Bella l’idea di dedicare un premio giornalistico al senatore Alfredo Frassati, liberale giolittiano, fondatore de La Stampa di Torino. Pessima l’idea di nominare presidente della giuria il sottosegretario Gianni Letta.

Nato a Pollone nel 1868 e morto a Torino nel 1961, padre del beato Piergiorgio, senatore del Regno dal 1913, Frassati era come il figlio un antifascista doc. E uno strenuo difensore della libertà di stampa dalle ingerenze della politica: nel 1918 rifiutò l’incarico di ministro offerto dall’amico Giolitti. Nominato ambasciatore italiano a Berlino, diede le dimissioni dopo la marcia su Roma che aveva portato Benito Mussolini alla guida del governo. La rappresaglia fascista non si fece attendere: la sua casa fu devastata da una squadraccia di camicie nere, e nel 1925 il regime nascente lo costrinse a svendere il giornale che aveva fondato alla famiglia Agnelli, che diversamente da lui si era subito schierata dalla parte del fascismo.

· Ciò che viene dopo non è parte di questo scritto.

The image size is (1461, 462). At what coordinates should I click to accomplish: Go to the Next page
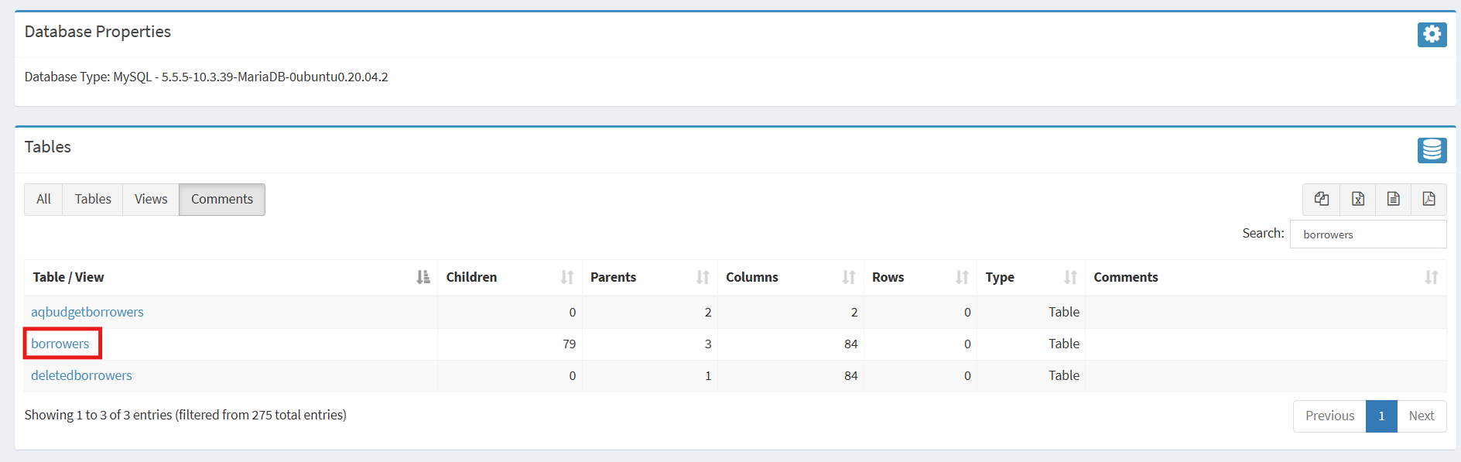[1421, 416]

Che c’entra la figura di Frassati con quella di Letta, giornalista passato disinvoltamente alla vicepresidenza della Fininvest e poi, sempre al seguito di B., sottosegretario del governo che vuole imbavagliare la stampa, nonché alto protettore di gentiluomini come Bertolaso e Bisignani? A quando un bel premio Frassati al prode Bisi? In fondo anche lui, prima della P 2, del caso Enimont e della P 4, era un giornalista.